Contrastant avec ces images négatives de Dieu, les auteurs néo-testamentaires dépeignent Jésus comme l’auto-révélation de Dieu la plus plénière. En lui, Dieu s’est fait chair de manière à permettre aux êtres humains d’émerger comme sujets. « Dans ces jours qui sont les derniers, Dieu nous a parlé par son Fils… qui est le rayonnement de sa gloire et l’expression de sa réalité même. »
« Il nous a délivrés de l’autorité des ténèbres pour nous transporter dans le royaume de son Fils bien-aimé, en qui nous avons la rédemption, le pardon des péchés.

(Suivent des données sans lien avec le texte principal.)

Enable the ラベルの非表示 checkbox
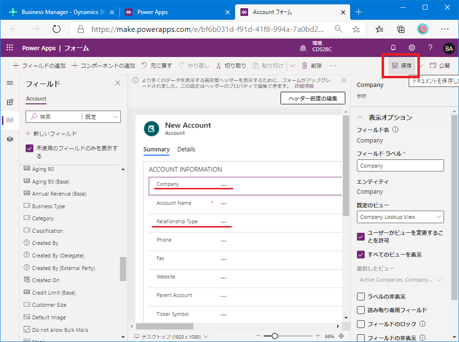 pyautogui.click(x=361, y=297)
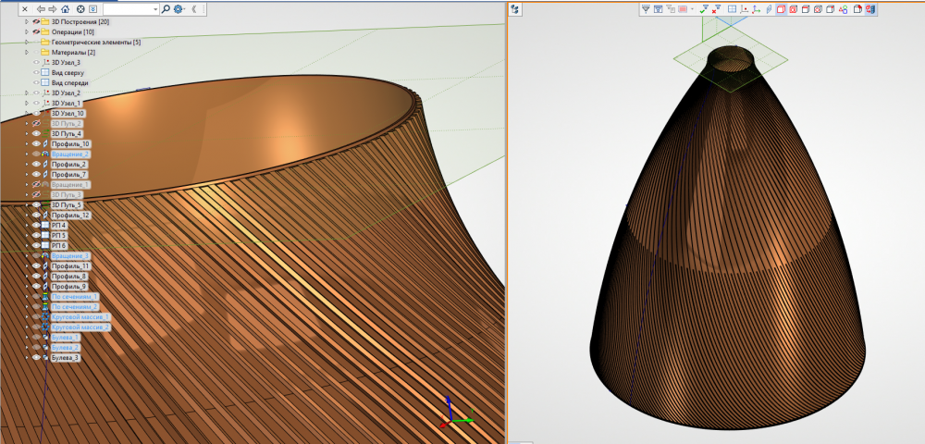Toggle the eye icon for Профиль_10
Image resolution: width=925 pixels, height=444 pixels.
tap(37, 144)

Il est l’image du Dieu invisible, le premier-né de toute création » (Col. 1,13-15).
Dans l’évangile de Jean, on trouve une claire expression de l’altérité inattendue de Dieu telle qu’elle se révèle en Jésus. Dans le Prologue, le logos est identifié comme présent avec Dieu au commencement et comme étant vraiment Dieu. Pour éviter toute confusion, l’auteur souligne que ce Dieu-logos a créé toute chose, qu’il est la vie et la lumière qui brille sur les hommes et qu’il ne peut être vaincu par les ténèbres. L’auteur de l’évangile met l’accent sur cette parole/vie/lumière qui illumine tout homme (Jn 1,9).
Pourtant, dans un revirement étonnant, le prologue affirme que le monde ne reconnaît pas la parole faite chair, de même que les siens ne l’accueillent pas ! Parce qu’un Dieu « plein de grâce et de vérité » ne colle pas avec les images à la fois familières et dominantes d’un Dieu Souverain tout-puissant, aussi impressionnant qu’il est agressif et conquérant. Le Dieu parole/vie/lumière représente un Autre qui est puissant. Pourtant, en même temps, il existe une Altérité à cette sorte de pouvoir, altérité qui peut passer inaperçue. Il est aussi possible qu’on lui résiste.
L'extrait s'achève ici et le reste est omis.